• What you should do
Your task is to give the entries back exactly, leaving nothing out.

- Opening Delimiter -

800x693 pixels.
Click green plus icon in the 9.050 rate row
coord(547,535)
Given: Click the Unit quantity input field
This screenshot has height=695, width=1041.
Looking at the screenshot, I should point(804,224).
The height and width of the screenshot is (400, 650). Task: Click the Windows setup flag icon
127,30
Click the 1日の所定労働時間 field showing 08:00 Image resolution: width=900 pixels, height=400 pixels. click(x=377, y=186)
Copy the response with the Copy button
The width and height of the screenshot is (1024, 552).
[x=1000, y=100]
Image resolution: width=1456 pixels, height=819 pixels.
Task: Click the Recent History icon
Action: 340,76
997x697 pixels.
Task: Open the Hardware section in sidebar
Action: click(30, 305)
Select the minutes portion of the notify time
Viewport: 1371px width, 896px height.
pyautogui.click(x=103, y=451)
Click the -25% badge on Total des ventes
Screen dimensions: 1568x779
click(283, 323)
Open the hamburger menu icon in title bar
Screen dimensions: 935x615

- Closing Delimiter -

• Your response
800x693 pixels.
Click green plus icon in the 9.050 rate row
coord(547,535)
Given: Click the Unit quantity input field
This screenshot has height=695, width=1041.
Looking at the screenshot, I should point(804,224).
The height and width of the screenshot is (400, 650). Task: Click the Windows setup flag icon
127,30
Click the 1日の所定労働時間 field showing 08:00 Image resolution: width=900 pixels, height=400 pixels. click(x=377, y=186)
Copy the response with the Copy button
The width and height of the screenshot is (1024, 552).
[x=1000, y=100]
Image resolution: width=1456 pixels, height=819 pixels.
Task: Click the Recent History icon
Action: 340,76
997x697 pixels.
Task: Open the Hardware section in sidebar
Action: click(30, 305)
Select the minutes portion of the notify time
Viewport: 1371px width, 896px height.
pyautogui.click(x=103, y=451)
Click the -25% badge on Total des ventes
Screen dimensions: 1568x779
click(283, 323)
Open the hamburger menu icon in title bar
Screen dimensions: 935x615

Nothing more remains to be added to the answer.